Yudhistira menilai bahwa program bantuan pompanisasi yang dicanangkan oleh Kementerian Pertanian menjadi langkah tepat untuk meningkatkan produktivitas di lahan kering. Program ini dirancang untuk meningkatkan indeks pertanaman, termasuk di sawah tadah hujan.
Ahmad Suriadi, seorang peneliti di Pusat Riset Tanaman Pangan BRIN, menambahkan bahwa perubahan iklim juga menyebabkan penurunan produksi padi hingga 50 persen ketika suhu naik 1-2 derajat Celsius.
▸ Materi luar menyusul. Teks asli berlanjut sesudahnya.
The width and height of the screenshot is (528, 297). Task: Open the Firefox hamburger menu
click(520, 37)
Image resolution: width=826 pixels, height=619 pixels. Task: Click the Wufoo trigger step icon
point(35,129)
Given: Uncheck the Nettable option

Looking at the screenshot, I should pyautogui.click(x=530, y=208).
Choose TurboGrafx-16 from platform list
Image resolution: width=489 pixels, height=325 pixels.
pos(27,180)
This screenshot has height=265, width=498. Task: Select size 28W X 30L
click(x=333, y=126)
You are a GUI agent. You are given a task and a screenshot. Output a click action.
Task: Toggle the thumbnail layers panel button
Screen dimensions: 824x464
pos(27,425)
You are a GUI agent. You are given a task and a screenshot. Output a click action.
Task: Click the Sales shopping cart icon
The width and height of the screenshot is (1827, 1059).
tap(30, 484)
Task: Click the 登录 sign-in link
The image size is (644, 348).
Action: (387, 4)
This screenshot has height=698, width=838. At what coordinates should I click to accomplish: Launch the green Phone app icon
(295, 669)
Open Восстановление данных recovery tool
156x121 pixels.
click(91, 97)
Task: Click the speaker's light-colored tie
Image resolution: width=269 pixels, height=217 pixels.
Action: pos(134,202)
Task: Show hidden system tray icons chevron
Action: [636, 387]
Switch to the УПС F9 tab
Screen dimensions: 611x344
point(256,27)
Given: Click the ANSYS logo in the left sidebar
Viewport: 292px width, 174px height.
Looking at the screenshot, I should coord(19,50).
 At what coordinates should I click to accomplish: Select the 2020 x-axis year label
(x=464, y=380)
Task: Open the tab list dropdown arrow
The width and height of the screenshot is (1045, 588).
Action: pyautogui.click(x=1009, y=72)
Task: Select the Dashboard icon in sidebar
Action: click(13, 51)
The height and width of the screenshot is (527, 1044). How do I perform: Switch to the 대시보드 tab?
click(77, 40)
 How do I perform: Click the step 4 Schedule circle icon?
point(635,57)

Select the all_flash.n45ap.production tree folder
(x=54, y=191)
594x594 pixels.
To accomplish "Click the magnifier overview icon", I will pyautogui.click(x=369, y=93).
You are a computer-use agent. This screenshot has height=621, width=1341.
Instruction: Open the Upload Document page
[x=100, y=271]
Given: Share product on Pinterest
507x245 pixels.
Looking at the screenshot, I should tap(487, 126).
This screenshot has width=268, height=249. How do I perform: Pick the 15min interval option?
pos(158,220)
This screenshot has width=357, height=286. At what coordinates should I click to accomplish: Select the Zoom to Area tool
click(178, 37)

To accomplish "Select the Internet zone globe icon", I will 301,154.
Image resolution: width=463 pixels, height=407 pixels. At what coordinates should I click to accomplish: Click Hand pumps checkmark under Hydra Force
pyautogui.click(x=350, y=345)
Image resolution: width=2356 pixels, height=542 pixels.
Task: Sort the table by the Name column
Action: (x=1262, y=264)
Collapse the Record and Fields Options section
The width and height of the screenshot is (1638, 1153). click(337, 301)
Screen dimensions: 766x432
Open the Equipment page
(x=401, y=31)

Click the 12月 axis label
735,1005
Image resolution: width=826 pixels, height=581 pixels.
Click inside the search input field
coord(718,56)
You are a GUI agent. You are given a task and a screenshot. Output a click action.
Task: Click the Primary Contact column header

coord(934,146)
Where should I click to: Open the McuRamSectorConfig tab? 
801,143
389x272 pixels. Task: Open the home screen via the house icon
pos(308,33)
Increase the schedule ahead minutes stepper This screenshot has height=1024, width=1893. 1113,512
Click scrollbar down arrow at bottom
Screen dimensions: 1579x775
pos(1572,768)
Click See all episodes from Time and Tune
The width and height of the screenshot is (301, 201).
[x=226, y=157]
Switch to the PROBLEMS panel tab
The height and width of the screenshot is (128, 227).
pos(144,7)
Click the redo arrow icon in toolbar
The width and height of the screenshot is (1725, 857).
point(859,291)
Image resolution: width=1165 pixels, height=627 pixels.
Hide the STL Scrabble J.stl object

Selain itu, perubahan suhu juga dapat memicu ledakan serangan hama yang merusak tanaman, seperti yang terjadi dengan serangan belalang kembara di Nusa Tenggara Timur beberapa tahun lalu.
“Ini menunjukkan betapa pentingnya adaptasi dan inovasi dalam menghadapi dampak perubahan iklim terhadap pertanian, serta perlunya kebijakan yang didasarkan pada ilmu pengetahuan untuk membangun ketahanan pangan yang berkelanjutan,” ungkap Ahmad.
Dalam konteks ini, investasi dalam penelitian dan inovasi, serta kerja sama lintas sektor dan lintas negara, menjadi krusial dalam memperkuat ketahanan dan keberlanjutan sistem pertanian menghadapi tantangan perubahan iklim. Upaya kolaboratif di tingkat lokal, nasional, dan internasional dianggap penting untuk menghadapi ancaman yang semakin nyata ini. (Hartatik)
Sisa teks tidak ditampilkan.